- [Instructions for the task]
Set down every entry again, exactly as it appears.

Stored records
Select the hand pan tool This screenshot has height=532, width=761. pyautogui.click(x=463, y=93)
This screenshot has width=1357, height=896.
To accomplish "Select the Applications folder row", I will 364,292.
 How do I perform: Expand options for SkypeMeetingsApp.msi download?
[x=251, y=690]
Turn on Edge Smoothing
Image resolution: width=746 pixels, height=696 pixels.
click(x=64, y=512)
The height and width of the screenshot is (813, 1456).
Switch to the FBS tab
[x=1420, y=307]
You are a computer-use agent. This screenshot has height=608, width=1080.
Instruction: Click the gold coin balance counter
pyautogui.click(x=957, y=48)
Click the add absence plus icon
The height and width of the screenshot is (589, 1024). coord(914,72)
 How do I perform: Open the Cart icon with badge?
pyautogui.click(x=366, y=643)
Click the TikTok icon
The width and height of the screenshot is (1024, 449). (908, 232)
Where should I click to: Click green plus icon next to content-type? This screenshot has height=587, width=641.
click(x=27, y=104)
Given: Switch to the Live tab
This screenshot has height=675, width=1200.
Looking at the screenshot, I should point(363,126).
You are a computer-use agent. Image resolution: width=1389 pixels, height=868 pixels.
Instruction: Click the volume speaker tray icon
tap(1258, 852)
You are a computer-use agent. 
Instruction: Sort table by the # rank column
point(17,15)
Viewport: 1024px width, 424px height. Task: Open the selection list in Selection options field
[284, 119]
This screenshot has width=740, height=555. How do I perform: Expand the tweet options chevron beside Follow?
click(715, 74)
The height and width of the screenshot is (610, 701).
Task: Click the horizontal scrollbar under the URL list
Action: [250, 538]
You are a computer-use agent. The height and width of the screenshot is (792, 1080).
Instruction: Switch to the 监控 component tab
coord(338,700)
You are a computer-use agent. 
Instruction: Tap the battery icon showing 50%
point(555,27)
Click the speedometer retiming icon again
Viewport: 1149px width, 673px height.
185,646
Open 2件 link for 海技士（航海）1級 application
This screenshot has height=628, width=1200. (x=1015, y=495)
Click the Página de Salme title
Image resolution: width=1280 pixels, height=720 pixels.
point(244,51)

- [Exercise output]
Select the hand pan tool This screenshot has height=532, width=761. pyautogui.click(x=463, y=93)
This screenshot has width=1357, height=896.
To accomplish "Select the Applications folder row", I will 364,292.
 How do I perform: Expand options for SkypeMeetingsApp.msi download?
[x=251, y=690]
Turn on Edge Smoothing
Image resolution: width=746 pixels, height=696 pixels.
click(x=64, y=512)
The height and width of the screenshot is (813, 1456).
Switch to the FBS tab
[x=1420, y=307]
You are a computer-use agent. This screenshot has height=608, width=1080.
Instruction: Click the gold coin balance counter
pyautogui.click(x=957, y=48)
Click the add absence plus icon
The height and width of the screenshot is (589, 1024). coord(914,72)
 How do I perform: Open the Cart icon with badge?
pyautogui.click(x=366, y=643)
Click the TikTok icon
The width and height of the screenshot is (1024, 449). (908, 232)
Where should I click to: Click green plus icon next to content-type? This screenshot has height=587, width=641.
click(x=27, y=104)
Given: Switch to the Live tab
This screenshot has height=675, width=1200.
Looking at the screenshot, I should point(363,126).
You are a computer-use agent. Image resolution: width=1389 pixels, height=868 pixels.
Instruction: Click the volume speaker tray icon
tap(1258, 852)
You are a computer-use agent. 
Instruction: Sort table by the # rank column
point(17,15)
Viewport: 1024px width, 424px height. Task: Open the selection list in Selection options field
[284, 119]
This screenshot has width=740, height=555. How do I perform: Expand the tweet options chevron beside Follow?
click(715, 74)
The height and width of the screenshot is (610, 701).
Task: Click the horizontal scrollbar under the URL list
Action: [250, 538]
You are a computer-use agent. The height and width of the screenshot is (792, 1080).
Instruction: Switch to the 监控 component tab
coord(338,700)
You are a computer-use agent. 
Instruction: Tap the battery icon showing 50%
point(555,27)
Click the speedometer retiming icon again
Viewport: 1149px width, 673px height.
185,646
Open 2件 link for 海技士（航海）1級 application
This screenshot has height=628, width=1200. (x=1015, y=495)
Click the Página de Salme title
Image resolution: width=1280 pixels, height=720 pixels.
point(244,51)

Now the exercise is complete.